We have all done it at some point….meeting runs late, quick sandwich in the car on the way to a tiny village just outside Maidstone (with an even smaller village hall!).  Change into sports clothes in the back of the car and burst through the creaky wooden door to aforementioned hall to find your doubles partner signalling your lateness by tapping their watch in between ‘knocking-up’ on court.  Not bad, really – only ten minutes late, grab your racket from the bag, few practice serves and ‘love all’.  Sounds familiar?  The details might be slightly different but the end result is the same.

So, as you move gracefully to execute your first devastating ‘smash’, what will your body be doing?  Struggling!  Your heart rate will be fine; the pressured journey from work to court would have released enough adrenalin to see to that.  The main struggle will be with the increased activity that your body has now been asked to undertake.

Suddenly, all the major muscle groups of the body have been asked to spring into action.  Your thigh muscles suddenly need more blood than they have had all day and your upper body needs, not only the strength, control and power to strike the shuttle, but also the guidance and balancing properties of the inactive arm.

Inevitably, your first few ‘glory’ shots hit the net, or worse, your partner.  That is if you are lucky!  The majority of badminton players that I consult professionally are injured and when questioned regarding their pre-game preparation almost all of them report that they spend a few minutes knocking-up before a game.  My response is always the same: ‘knocking-up is not warming-up!’

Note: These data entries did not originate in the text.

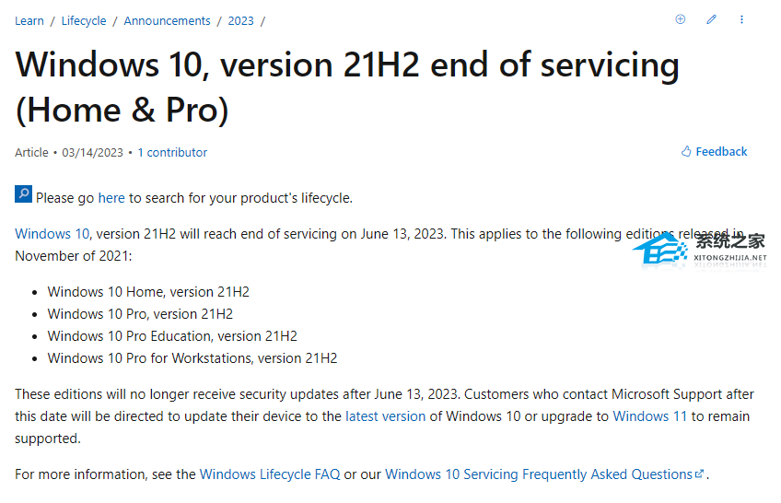Screen dimensions: 781x503
Task: Open the three-dot more actions menu
Action: point(741,19)
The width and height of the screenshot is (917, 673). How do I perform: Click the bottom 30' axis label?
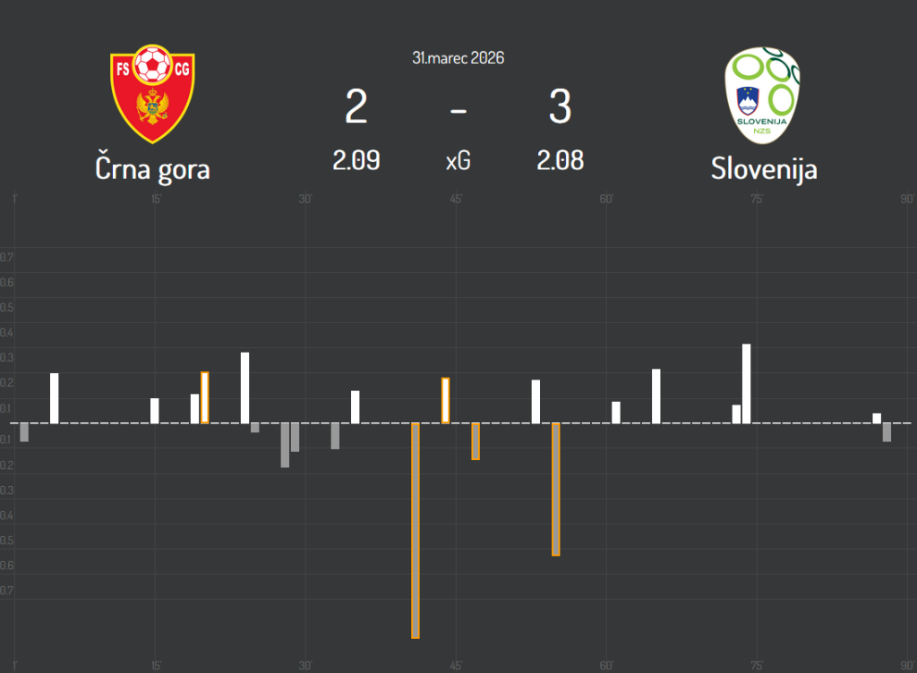pyautogui.click(x=305, y=665)
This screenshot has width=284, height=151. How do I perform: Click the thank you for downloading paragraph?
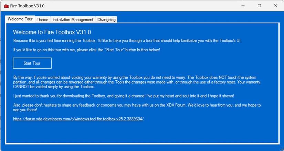tap(124, 96)
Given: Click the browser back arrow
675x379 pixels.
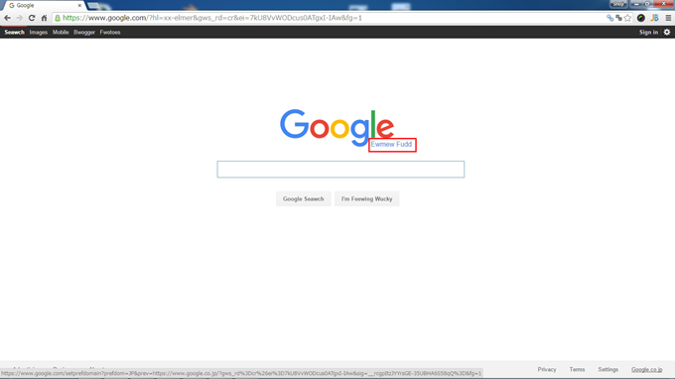Looking at the screenshot, I should (x=7, y=18).
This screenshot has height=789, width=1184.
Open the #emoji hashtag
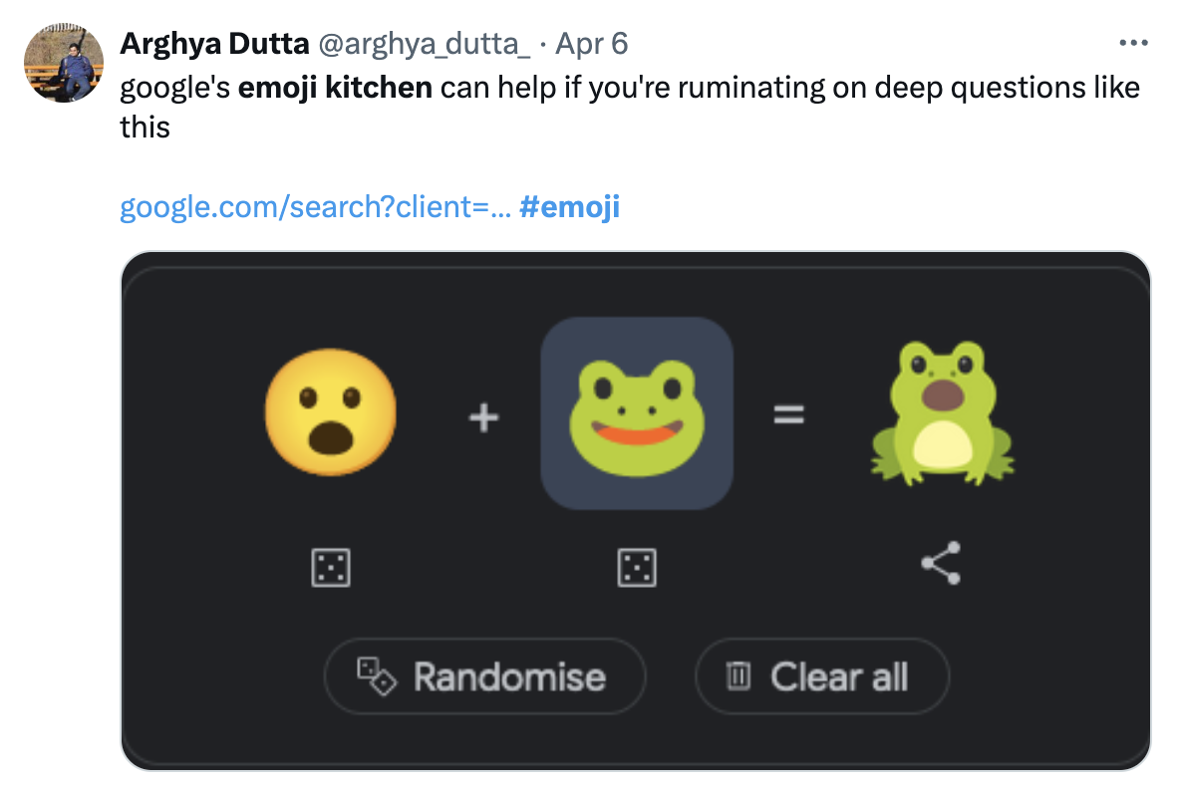[570, 207]
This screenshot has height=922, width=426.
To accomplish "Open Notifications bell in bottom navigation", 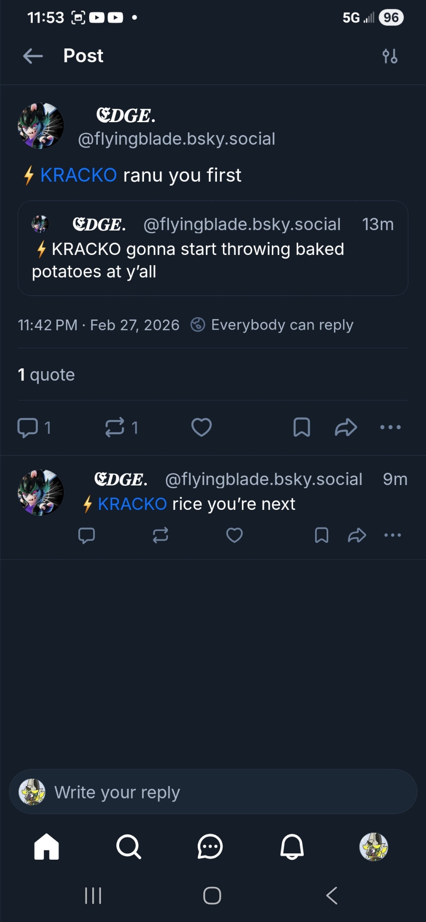I will tap(292, 847).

If I was perfectly honest, the majority of the injured players that I see could have prevented their ‘minor’ injuries by warming-up properly and this starts as early as the morning before the game.  We should take light meals at regular intervals and drink plenty of water (avoiding tea, coffee and alcohol which are diuretics).  Well fuelled, hydrated cells perform much better than dehydrated ones.  We should manage our diaries so that we can be at the match venue at least twenty minutes before the match begins.  This time should be spent performing simple stretches, especially concentrating on the arms, chest, lower back, thighs and calves.  Stretching helps increase the blood flow and ‘drainage’ of muscles and prepares the fibres by elongating them.

We are now able to play some practice shots before the game commences.  This should be a structured routine of short play, clears and overhead shots, not a quick ‘knock’ whilst discussing Eastenders!  When the game starts you can rely on the fact that your musculoskeletal system is well prepared for the task in hand. With any luck, your first ‘smash’ will be a turning point in the game and your partner will not have any scars to show for their labours.